**** Data to process ****
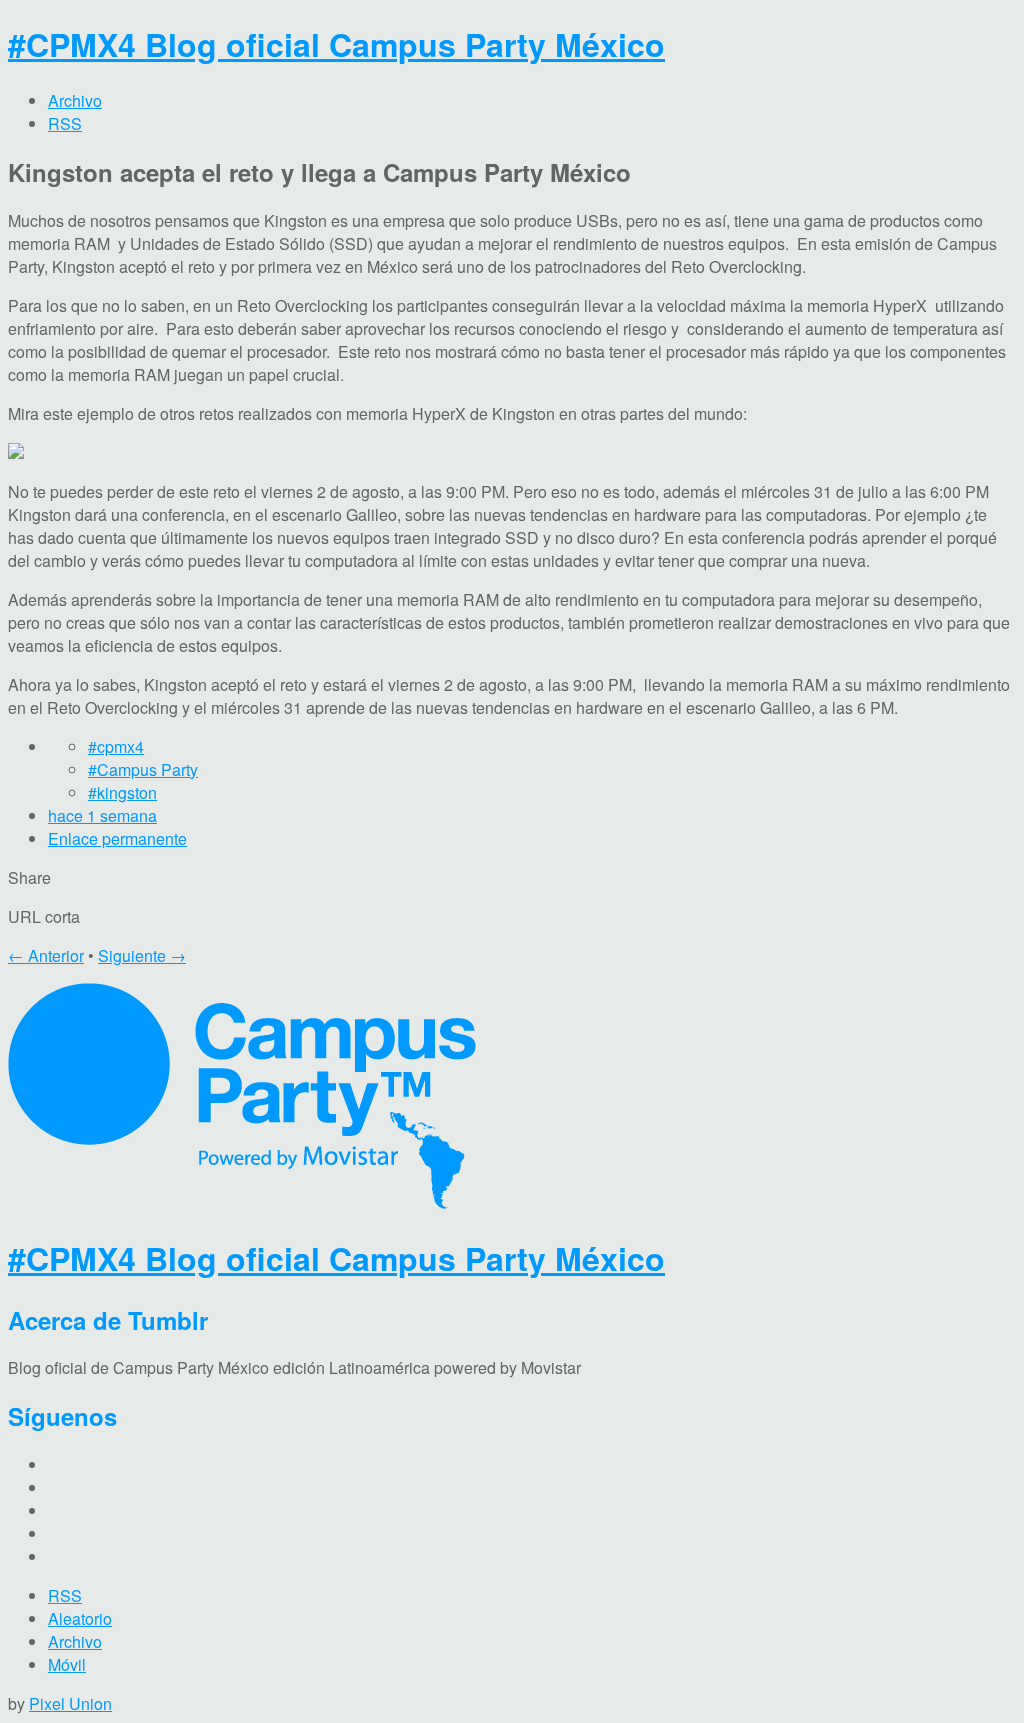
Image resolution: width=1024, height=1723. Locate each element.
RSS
****
**** Data to process ****
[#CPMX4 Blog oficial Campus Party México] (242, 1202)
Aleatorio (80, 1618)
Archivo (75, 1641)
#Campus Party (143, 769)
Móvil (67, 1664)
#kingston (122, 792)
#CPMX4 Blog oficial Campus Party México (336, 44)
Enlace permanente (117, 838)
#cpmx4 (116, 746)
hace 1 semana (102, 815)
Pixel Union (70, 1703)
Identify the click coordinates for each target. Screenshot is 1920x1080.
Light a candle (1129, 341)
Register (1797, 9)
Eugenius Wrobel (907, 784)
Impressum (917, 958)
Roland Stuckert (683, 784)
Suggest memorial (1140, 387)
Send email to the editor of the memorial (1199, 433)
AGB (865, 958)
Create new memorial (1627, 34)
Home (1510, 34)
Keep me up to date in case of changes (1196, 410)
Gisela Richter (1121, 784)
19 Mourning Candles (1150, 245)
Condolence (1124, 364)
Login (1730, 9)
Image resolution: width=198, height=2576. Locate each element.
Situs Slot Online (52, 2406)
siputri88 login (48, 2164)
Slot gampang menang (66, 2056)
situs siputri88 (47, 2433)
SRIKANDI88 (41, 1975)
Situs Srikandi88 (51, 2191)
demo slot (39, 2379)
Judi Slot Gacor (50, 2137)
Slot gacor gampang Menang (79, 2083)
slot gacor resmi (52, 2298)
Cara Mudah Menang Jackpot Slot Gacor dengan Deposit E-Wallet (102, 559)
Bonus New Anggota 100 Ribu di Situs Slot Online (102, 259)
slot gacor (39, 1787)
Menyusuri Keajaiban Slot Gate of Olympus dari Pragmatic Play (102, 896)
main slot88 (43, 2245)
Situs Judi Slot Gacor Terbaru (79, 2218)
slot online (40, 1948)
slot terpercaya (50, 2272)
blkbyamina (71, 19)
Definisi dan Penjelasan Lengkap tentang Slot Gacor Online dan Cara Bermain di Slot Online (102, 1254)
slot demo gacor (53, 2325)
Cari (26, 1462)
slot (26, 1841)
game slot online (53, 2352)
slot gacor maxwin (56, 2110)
****
**** Data to process ****
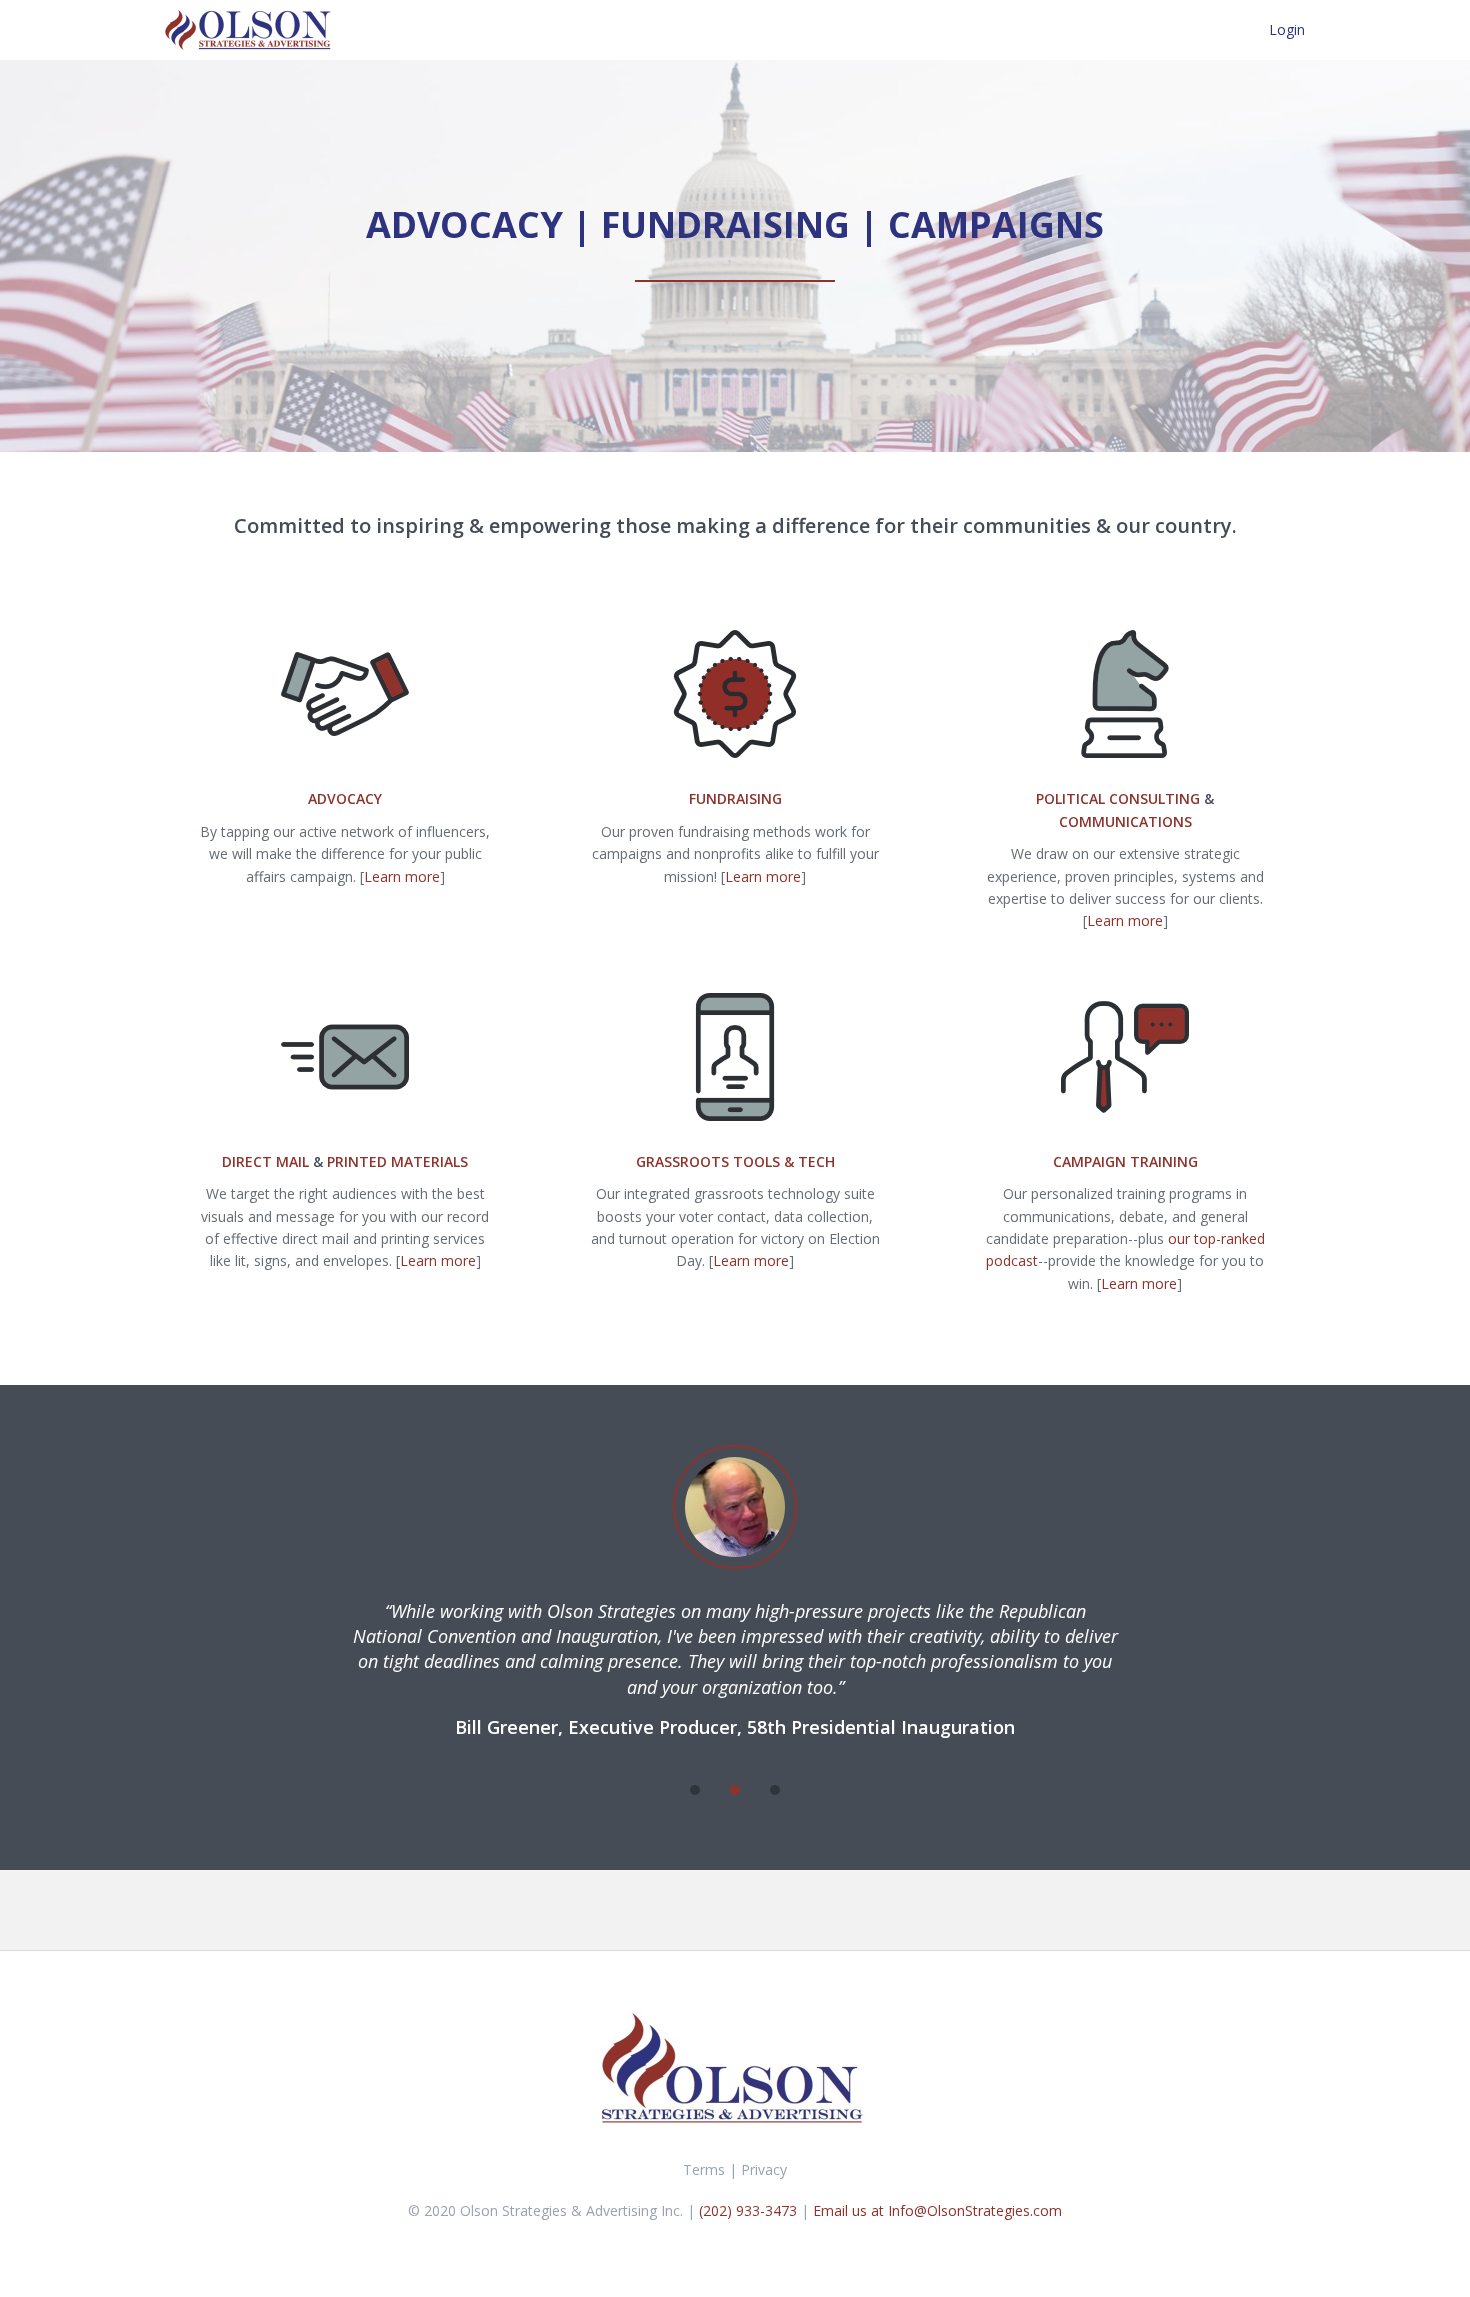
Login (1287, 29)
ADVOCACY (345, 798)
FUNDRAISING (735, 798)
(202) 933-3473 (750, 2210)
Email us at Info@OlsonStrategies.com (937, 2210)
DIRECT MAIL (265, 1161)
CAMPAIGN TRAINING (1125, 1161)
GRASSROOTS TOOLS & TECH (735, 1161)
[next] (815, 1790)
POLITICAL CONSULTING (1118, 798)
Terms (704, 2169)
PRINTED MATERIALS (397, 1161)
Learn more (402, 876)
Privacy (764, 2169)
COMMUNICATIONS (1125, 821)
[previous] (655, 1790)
****
_Your goal_
Go back to the listing above. Copy word for word the lines from the one with "Login (1287, 29)" through the one with "[previous] (655, 1790)", and nothing more.

_Your response_
Login (1287, 29)
ADVOCACY (345, 798)
FUNDRAISING (735, 798)
(202) 933-3473 (750, 2210)
Email us at Info@OlsonStrategies.com (937, 2210)
DIRECT MAIL (265, 1161)
CAMPAIGN TRAINING (1125, 1161)
GRASSROOTS TOOLS & TECH (735, 1161)
[next] (815, 1790)
POLITICAL CONSULTING (1118, 798)
Terms (704, 2169)
PRINTED MATERIALS (397, 1161)
Learn more (402, 876)
Privacy (764, 2169)
COMMUNICATIONS (1125, 821)
[previous] (655, 1790)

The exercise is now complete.